Extract, word for word, each line from the line holding "Show previous image with left arrow" through the end of the records. Omit every picture.
BEGIN Data
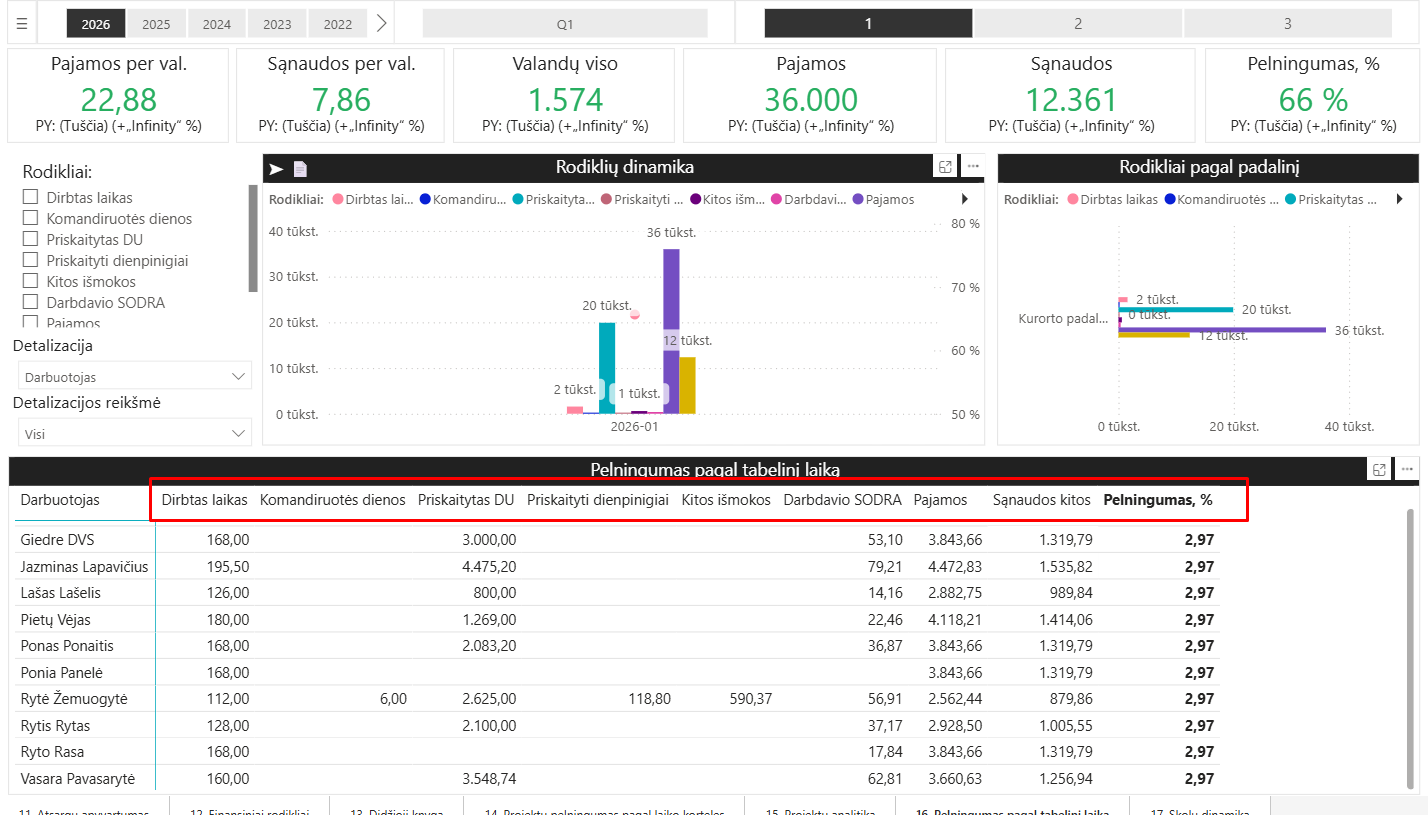The width and height of the screenshot is (1428, 815).
Task: Select month 2 in the slicer
Action: [x=1078, y=24]
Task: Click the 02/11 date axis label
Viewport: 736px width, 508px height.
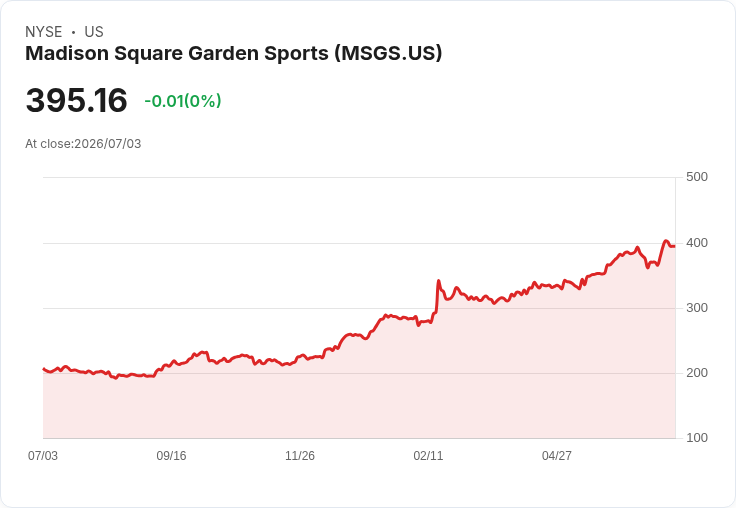Action: (428, 455)
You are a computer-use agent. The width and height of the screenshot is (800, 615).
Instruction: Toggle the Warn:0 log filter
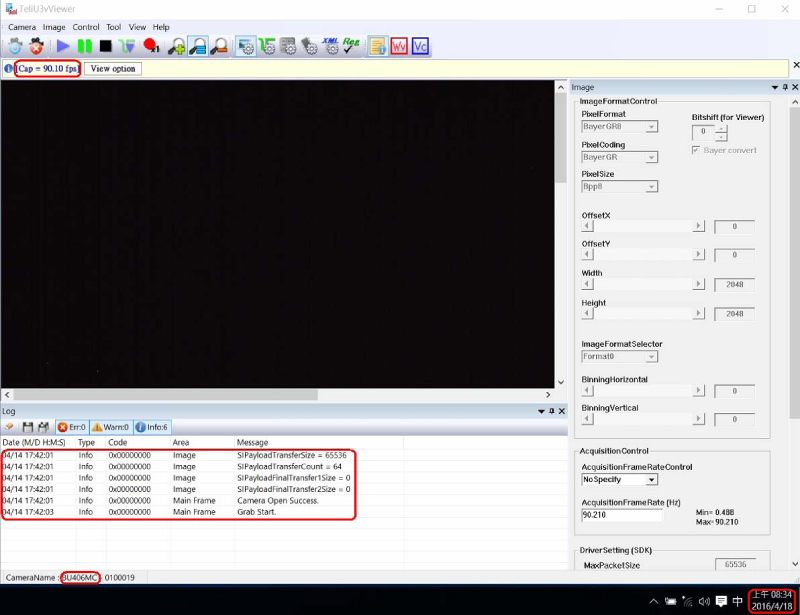[x=110, y=427]
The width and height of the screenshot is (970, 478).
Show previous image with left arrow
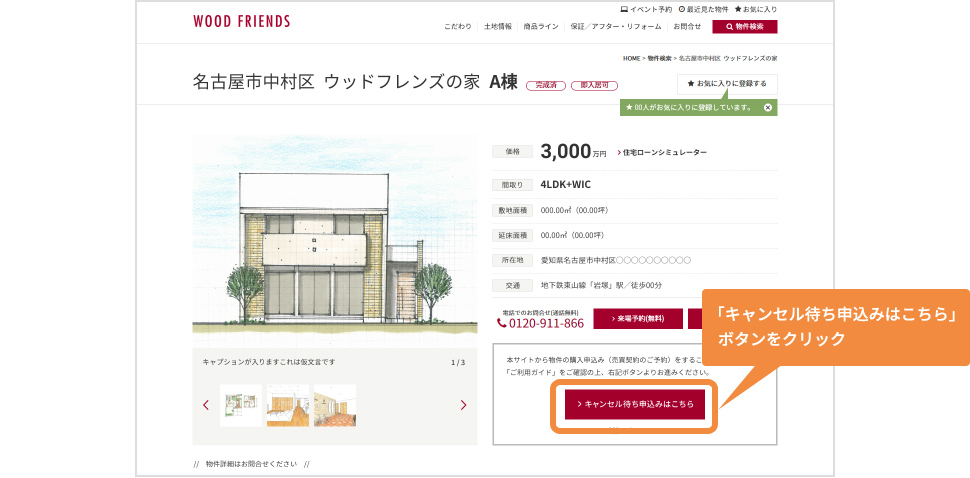(206, 405)
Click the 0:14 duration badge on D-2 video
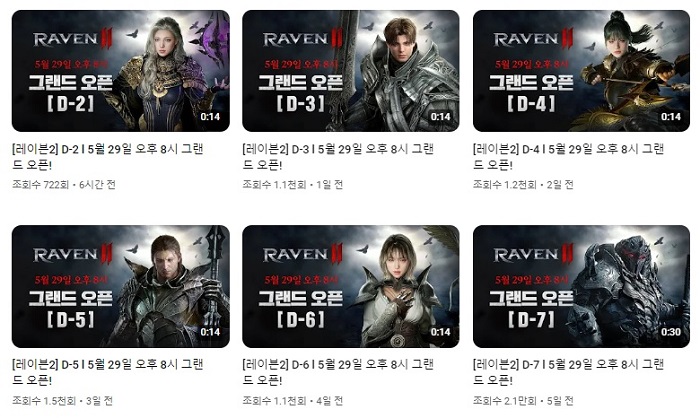Image resolution: width=700 pixels, height=418 pixels. pos(210,117)
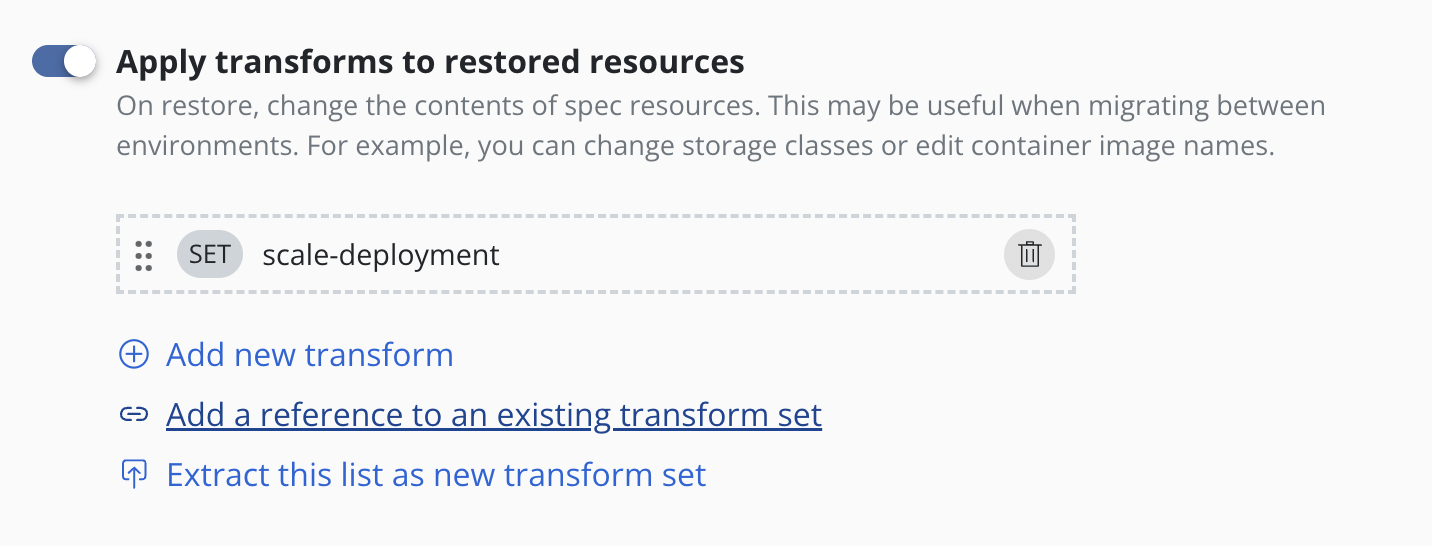This screenshot has height=546, width=1432.
Task: Click the plus circle icon
Action: click(133, 355)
END Data
_Written response_.
Show previous image with left arrow
(206, 405)
Click the 0:14 duration badge on D-2 video
Image resolution: width=700 pixels, height=418 pixels. pos(210,117)
This screenshot has height=546, width=1432.
Task: Click the plus circle icon
Action: click(133, 355)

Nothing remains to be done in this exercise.